Praps a local bloke can help us out:

The source is given as the D&T office in London: 

http://www.deloitte-touche-consulting.co.uk/about-us.html

Deloitte & Touche Consulting Group,
                          Stonecutter Court,
                          Stonecutter Street,
                          London EC4A 4TR.
                          Tel: 0171 303 3000

Sure, I'll buy it and pay for Fedex too; got my Amex and FX
numbers ready.

John

----------

   Financial Times, April 24, 1997, p. 3.


   EU fraudsters 'revel in fiscal paradise'

      Report urges Brussels authorities to crack down on $77bn
      cross-border corruption

   By John Mason in Brussels


   International fraud in the European Union could be costing
   governments, companies and individuals up to $77bn a year,
   a report commissioned by the European Commission has
   concluded.

   Crimes such as Internet abuse, counterfeiting, banking and
   investment frauds and smuggling pose an increasing threat
   which can only be countered by further international
   action, said Deloitte & Touche, the accountancy firm.

   Harmonisation of laws and regulations, improved
   co-operation between states and a greater stress on fraud
   prevention are needed if EU economies are not to be
   undermined by international criminals, the report said.

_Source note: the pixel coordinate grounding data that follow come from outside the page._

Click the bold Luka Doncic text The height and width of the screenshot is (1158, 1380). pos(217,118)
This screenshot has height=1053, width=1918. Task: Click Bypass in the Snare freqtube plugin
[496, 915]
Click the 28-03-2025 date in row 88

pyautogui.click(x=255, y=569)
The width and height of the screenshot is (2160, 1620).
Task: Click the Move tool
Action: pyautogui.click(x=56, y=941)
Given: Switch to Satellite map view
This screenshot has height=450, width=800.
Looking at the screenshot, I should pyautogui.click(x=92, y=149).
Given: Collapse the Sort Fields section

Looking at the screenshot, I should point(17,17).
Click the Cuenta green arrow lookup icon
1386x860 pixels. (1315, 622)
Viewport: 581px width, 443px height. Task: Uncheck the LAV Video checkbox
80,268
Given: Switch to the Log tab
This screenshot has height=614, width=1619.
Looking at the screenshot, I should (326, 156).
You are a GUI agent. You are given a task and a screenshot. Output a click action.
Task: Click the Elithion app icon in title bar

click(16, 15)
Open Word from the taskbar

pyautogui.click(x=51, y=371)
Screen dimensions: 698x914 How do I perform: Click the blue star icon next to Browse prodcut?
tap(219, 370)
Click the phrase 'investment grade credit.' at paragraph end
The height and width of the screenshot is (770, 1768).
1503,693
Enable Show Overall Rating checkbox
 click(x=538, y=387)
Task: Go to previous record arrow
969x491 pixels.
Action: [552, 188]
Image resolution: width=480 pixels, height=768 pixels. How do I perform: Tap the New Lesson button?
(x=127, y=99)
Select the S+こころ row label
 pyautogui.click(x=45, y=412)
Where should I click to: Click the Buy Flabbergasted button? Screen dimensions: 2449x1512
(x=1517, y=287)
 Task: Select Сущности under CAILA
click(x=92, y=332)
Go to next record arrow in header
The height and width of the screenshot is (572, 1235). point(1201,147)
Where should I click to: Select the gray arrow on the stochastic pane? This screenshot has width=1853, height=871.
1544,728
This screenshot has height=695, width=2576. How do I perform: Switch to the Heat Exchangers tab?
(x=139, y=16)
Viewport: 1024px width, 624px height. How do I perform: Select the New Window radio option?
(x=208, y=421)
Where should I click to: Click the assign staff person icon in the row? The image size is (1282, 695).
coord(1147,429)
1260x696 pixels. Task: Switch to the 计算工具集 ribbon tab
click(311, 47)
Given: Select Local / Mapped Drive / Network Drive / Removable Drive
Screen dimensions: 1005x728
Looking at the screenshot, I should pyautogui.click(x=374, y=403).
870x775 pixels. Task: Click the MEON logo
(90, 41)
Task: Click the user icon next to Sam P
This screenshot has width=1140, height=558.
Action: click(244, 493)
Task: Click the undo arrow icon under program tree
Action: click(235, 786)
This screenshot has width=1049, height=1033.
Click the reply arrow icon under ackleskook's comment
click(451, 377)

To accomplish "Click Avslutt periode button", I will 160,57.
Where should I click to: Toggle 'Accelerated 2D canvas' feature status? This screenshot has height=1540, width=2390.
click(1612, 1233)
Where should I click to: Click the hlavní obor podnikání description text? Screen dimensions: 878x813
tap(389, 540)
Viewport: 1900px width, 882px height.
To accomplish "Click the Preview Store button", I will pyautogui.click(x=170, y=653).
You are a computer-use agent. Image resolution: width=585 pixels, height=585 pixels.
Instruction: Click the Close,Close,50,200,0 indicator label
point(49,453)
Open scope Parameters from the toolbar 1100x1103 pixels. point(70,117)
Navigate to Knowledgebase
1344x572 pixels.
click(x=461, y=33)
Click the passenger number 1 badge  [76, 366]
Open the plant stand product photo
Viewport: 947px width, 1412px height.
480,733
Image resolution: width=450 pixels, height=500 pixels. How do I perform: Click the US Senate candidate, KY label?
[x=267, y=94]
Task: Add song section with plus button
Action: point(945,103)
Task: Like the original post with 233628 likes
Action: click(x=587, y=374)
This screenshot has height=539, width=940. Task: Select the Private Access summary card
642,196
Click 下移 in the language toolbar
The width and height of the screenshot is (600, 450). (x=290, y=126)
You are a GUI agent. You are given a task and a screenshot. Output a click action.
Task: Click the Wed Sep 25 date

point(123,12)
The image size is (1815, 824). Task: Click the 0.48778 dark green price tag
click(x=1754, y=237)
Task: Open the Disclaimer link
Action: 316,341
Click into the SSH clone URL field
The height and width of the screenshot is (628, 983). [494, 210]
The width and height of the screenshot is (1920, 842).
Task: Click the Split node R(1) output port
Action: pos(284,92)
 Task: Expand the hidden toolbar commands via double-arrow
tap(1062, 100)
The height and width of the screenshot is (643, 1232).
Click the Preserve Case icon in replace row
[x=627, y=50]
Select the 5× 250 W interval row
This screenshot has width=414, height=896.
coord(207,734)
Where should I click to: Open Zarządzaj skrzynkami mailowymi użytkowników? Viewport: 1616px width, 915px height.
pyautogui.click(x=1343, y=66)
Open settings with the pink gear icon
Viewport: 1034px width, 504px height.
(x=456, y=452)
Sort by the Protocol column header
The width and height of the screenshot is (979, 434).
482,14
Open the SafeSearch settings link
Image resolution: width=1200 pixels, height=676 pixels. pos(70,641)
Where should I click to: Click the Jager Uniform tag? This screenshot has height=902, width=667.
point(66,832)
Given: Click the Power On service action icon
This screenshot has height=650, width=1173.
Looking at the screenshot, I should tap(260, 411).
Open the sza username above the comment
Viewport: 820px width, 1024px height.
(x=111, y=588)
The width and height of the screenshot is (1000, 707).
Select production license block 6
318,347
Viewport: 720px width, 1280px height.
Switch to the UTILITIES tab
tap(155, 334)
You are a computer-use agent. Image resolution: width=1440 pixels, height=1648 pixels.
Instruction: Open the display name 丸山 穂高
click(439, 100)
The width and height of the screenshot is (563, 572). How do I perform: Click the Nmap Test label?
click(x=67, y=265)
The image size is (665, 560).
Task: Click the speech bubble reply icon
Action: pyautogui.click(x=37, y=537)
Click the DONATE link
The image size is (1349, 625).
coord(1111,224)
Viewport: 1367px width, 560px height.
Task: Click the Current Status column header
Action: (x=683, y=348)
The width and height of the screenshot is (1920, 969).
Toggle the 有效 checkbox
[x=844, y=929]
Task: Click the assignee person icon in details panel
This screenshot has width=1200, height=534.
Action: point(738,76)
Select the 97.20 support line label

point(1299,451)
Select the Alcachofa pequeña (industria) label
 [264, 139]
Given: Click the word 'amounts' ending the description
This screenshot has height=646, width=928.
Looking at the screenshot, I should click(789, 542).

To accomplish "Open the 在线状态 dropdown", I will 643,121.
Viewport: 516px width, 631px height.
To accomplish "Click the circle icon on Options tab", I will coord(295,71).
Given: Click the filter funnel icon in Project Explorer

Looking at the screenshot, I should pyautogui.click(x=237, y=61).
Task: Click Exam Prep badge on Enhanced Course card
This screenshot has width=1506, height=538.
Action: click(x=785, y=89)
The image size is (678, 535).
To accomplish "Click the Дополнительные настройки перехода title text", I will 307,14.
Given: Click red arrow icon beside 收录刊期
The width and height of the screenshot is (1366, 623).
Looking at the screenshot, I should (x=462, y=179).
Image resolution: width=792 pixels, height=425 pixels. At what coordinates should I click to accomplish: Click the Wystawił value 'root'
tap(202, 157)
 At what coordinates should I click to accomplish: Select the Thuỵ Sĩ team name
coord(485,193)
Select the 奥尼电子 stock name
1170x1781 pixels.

   Mr Will Inglis, the Deliotte & Touche partner responsible
   for the report, said: "There is clear evidence that
   determined fraudsters deliberately and cynical]y manipulate
   and take advantage of the different regulatory and
   monitoring regimes across the EU to perpetrate their
   frauds. In particular, we see the fraudsters taking
   advantage of havens of secrecy and fiscal paradises.
   Fraudulent activity in the Union has the potential to
   seriously distort competition and harm the citizens of the
   EU who end up paying the cost."

   The report identified 10 areas of concern: computer abuse,
   banking frauds, counterfeiting, investment fraud,
   confidence tricks, public sector fraud, fraudulent
   bankruptcy, insurance fraud, smuggling and money
   laundering.

   The type of crime varies considerably between countries. In
   the UK, financial services fraud is a problem because of
   the size of the industry, France suffers particularly from
   counterfeiting of luxury goods, while in Greece the
   smuggling of antiquities is second only to the drugs trade
   in terms of crime.

   However, across the EU, the removal of restrictions
   following the creation of the single market and
   technological advances have opened up opportunities for
   fraudsters, the report said.

   Perhaps the largest single threat comes from fraud through
   the Internet, Mr Inglis said. The potential for abuse of
   computer systems is huge, particularly since encryption
   technology is vulnerable to sophisticated computer abusers.
   The Internet is now also being used to manipulate financial
   markets.

   In other areas, fraudsters are becoming more sophisticated.
   Insider dealers are making more use of offshore havens to
   avoid detection while criminal syndicates with knowledge of
   banking practice have cheated banks.

   Not that frauds all need to be sophisticated. Italian
   investigators discovered that Libyan dinars were being
   taken to Naples to be literally "laundered" with a solvent
   and re-printed as D-Marks.

   The incidence of cross-border frauds is increasing faster
   than those which take place only within one country, with
   organised crime playing a substantial role, the report
   said. Other perpetrators of fraud, although on a lesser
   scale, include senior company managers.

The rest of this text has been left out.